Before I get into today’s post, let me just say, blogging saved my life tonight. I’d just finished eating a very foul tasting burger courtesy of the Urban Grill in the Madrid airport. I had time to kill so I figured I’d knock out day 4 of #BlogPals19. I unzipped my backpack and reached for my iPad and it was there. Mild panic. I checked the other pockets. Nothing. I thought, maybe I’m just tired after 3 days of full on training delivery. I checked again. Nothing. I emptied my bag. Nothing.
Now full on panic set in.
Let me back up. About 30 minutes prior to this scene unraveling before me, I’d gone through security. They made me put my iPad and MacBook in separate trays. And then they made me go back through scanners because the lady didn’t like the contents of my bag. I had to empty the whole bag. I carry a lot of tech with me. I mean a lot. I filled 3 trays in addition to the 2 my iPad and MacBook were in.
I get through security and repack my bag.
My panic gives way to despair as I resign myself to the fact that there’s no way my iPad is still at security.
My thoughts turn black. Did they set me up at security? Deliberately separating me from my gear so they can nick my iPad?
The story ends well though. The security supervisor had my iPad safy stored waiting for the idiot who left his iPad to return.
I have only moments before I board my flight to Zurich. So here’s what I really wanted to post today – a flash fiction story.

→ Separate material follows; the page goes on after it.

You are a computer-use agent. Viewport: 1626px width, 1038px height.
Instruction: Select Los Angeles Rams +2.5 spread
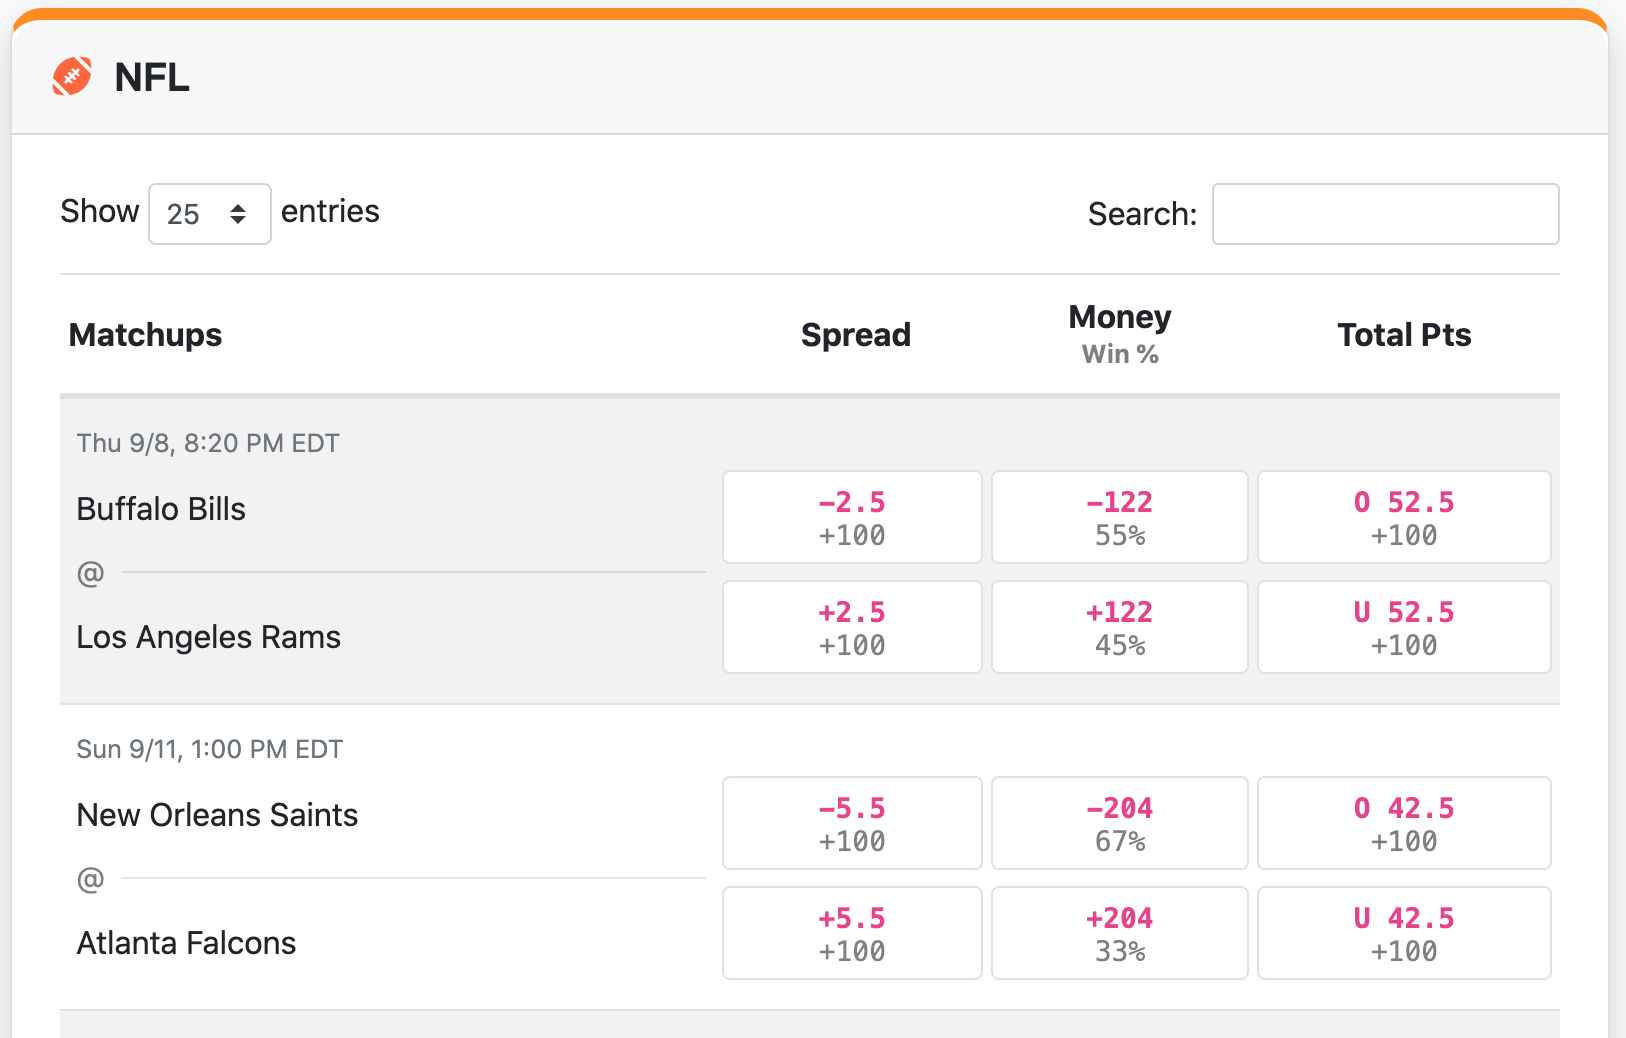852,627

They tell me pain can be interesting. But it has never been to my liking. She had a habit of shooting up with razor blades, said she liked the strange rush of fear how it melted the pain into a dirty kind of pleasure. I can’t tell if she is addicted to pain or simplly just a weirdo. For some reason she was popular with the younger girls in the office, probably because of her exotic choice of hair colour.
Even now I can feel her drawing power from me. Pay no attention to me, I tend to whine at the slightest discomfort following my primitive impulses. I’ve got to take the power back. Rage Against the Machine told me that. She’s fondling her breasts now.
Listen to me talk to the world. I want you to think I’m oppressed. Can you follow what I mean? She wants pain. I want pleasure. There’s a discrepancy in the power dynamics of this relationship. Control. Loss of control. Control. Loss of control. Lose control. Never had control. No control. Accept my grief.
Are you crying for your mama? I can console you! Come, little darling, come to your good mama. I’ll sing you a lullaby. Everybody knows romantic love doesn’t concern love at all.
Large dark shapes move in and out of the corner of my eyes. They’ve been exposed to the outside world, had fear planted in them. I want to say that I’m scared, but there’s no time for that. I have to perform without bloodshed.
I’d sleep with you any day.
I’m too nervous to respond. I’ve lost her. I don’t stop, but move more slowly. now i’m unconscious, a machine, resting against her shoulder.
She leaves me there etherised upon the mattress.